"deniz otobüsü" etiketli yazılar:

24 Şubat 2014 Pazartesi

Ben yetkili değilim

Cumartesi sabahı Kadıköy – Yenikapı – Güzelyalı (Mudanya) seferini yapan İDO deniz otobüsüne bindik. Sıraların en arkasında, otomatik içecek ve yiyecek makinelerinin yakınında bir yere oturduk.

Tekne hareket ettikten kısa süre sonra bir yolcu içecek makinesine para attı. İçecek gelmeyince makineyi sarsmaya başladı. Para atılan kısmına yumruğunun altıyla birkaç kere vurdu. Üzerinde “TEPE Servis” yazan turuncu tişörtlü görevli de yolcuya yardım etmeye çalıştı. Nafile… Makine bozuktu. Parayı alıyor ama içecek vermiyordu.

Aynı senaryo birkaç kişi tarafından tekrarlandı. Yabancı olduğu çat-pat Türkçe konuşmasından belli olan biri görevliye şikayetini bildirdi. Görevli

–    Ben yetkili değilim” diye yanıtladı.

–    Peki siz neler yapıyorsunuz?” diye sordu yabancı. Aslında, “Tamam bu konuda yetkili değilsiniz ama firmaya haber verdiniz mi? Sizin bu konuda yapmanız gereken bir şey yok mu?” diye sormak istiyordu. Ama onun yetersiz Türkçesine aldığı yanıt da aynı yeterlikte oldu.

–    Bir şey yapmıyoruz. Biz sorumlu değiliz.” dedi ve makinenin üzerindeki etiketi gösterdi. “Buraya haber verin”

IDO-icecekMakinesi

Ben söze karıştım.

–    Para deliğinin üstüne bir şey yapıştırsanız, bozuk olduğunu yazsanız…” diyecek oldum.

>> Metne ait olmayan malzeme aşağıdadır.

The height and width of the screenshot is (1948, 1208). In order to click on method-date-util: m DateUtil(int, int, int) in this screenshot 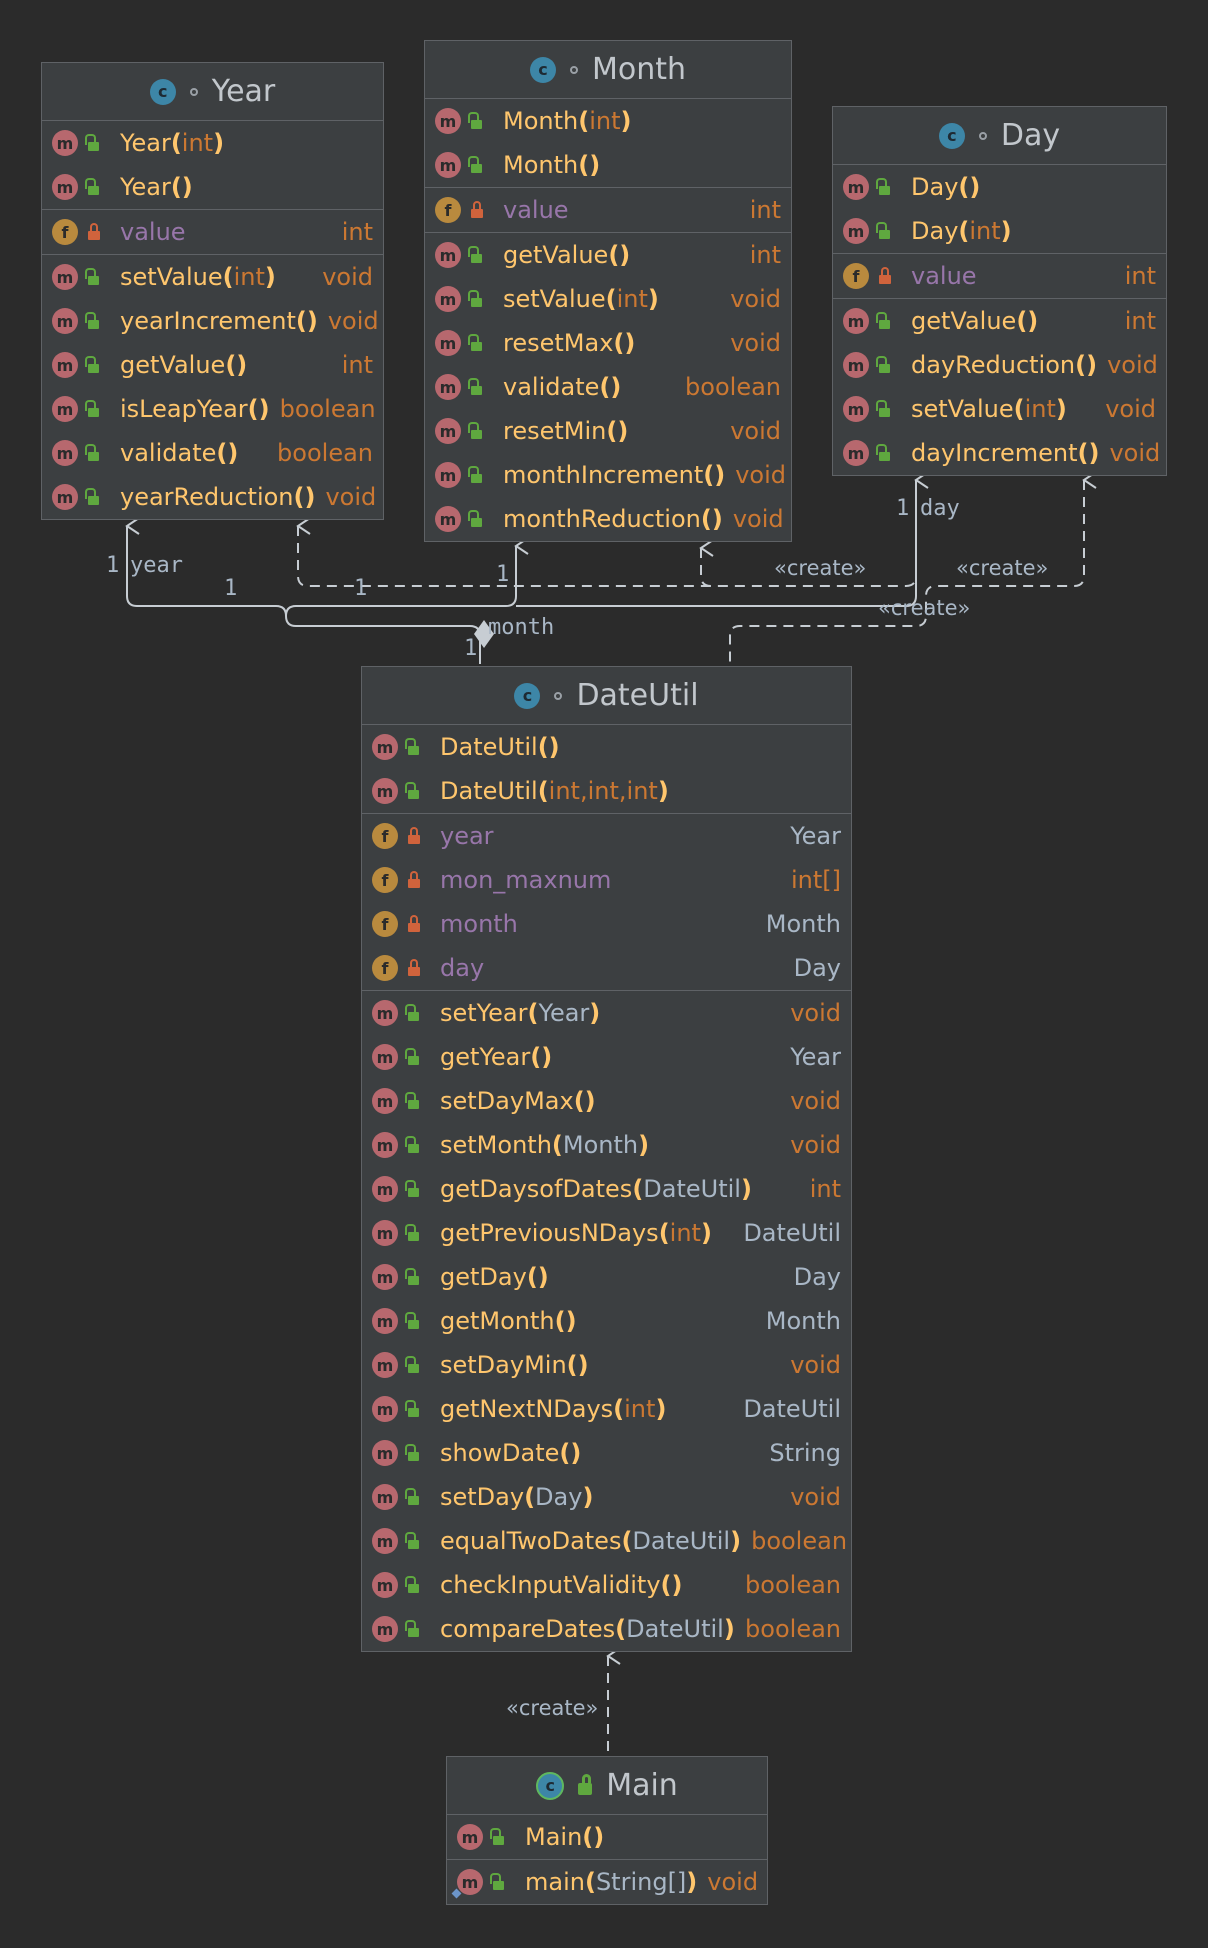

–    Biz yetkili değiliz.” yanıtını aldım.

Avrupalılaşmaktan anladığımız “görevim neyse o” idi.

Az önce yolcunun içeceğini almasını sağlamak için makineyi yumruklamaya veya sarsmaya yetkili miydiniz?” diye sormadım. En istekle yaptığı görevi “Bagajlarınızı arkaya dizin” demek olan görevlinin kafasını daha çok karıştırmak istemedim.

Her düzeyde insana bir şeyler anlatma çabamı bilen ve eleştiren dostlarımın öğütlerine uygun davrandım.

Görevliden fayda gelmese de kendim bir şeyler yapmaya çalıştım.  Her zaman yanımda post-it taşırım. Bir tanesinin üzerine BOZUK yazdım ve para deliğinin üzerine yapıştırdım.

IDO-icecekMakinesi-2

Resimde görünmüyor ama sarı kağıdın üzerinde BOZUK yazıyor.

Yine de üzerindeki BOZUK yazılı post-it’i kaldırıp para atanlar oldu. (Muhtemelen resmi bir kağıt değil, öylesine yapıştırılmış ve elle yazılmış olduğu içindir.)

Yanımda oturan beyefendi “Bunları zorlamayacaksın” dedi. Dostlarımın bana öğütlerini böylece 2 kelimeyle özetleyiverdi. (Bu cümleyi eşim çok sevdi. “Biz sana yıllardır söylüyoruz. Artık seni tanımayanlar da söylemeye başladı” dedi.)

😉

Pazar akşamı dönerken o makine yine bozuktu.

🙁

Anlamadıklarım:

  • Beleş para kazanmak için mi, yoksa “yetkili olmayan” görevli haber vermediği için mi  tamir edilmediğini anlamıyorum.
  • Bunun IDO’nun algısına zarar vermesine katlanılmasını anlamıyorum.
  • Benim uçaktaki “kabin ölçülerine uygun” bagajımı dışarıda bırakmam için sertçe tavır koyan görevlilerin, büyükçe bavul ölçülerinde olan sırt çantalarına ses çıkarmamasını anlamıyorum.
  • Ayrıca, IDO’nun bavulların ve diğer bagajların yağmurda, karda, dalgalı havada etkilenmeden düzgün durması için hiçbir düzenleme yapmaması ve öylece bırakmamızı beklemesini de anlamıyorum.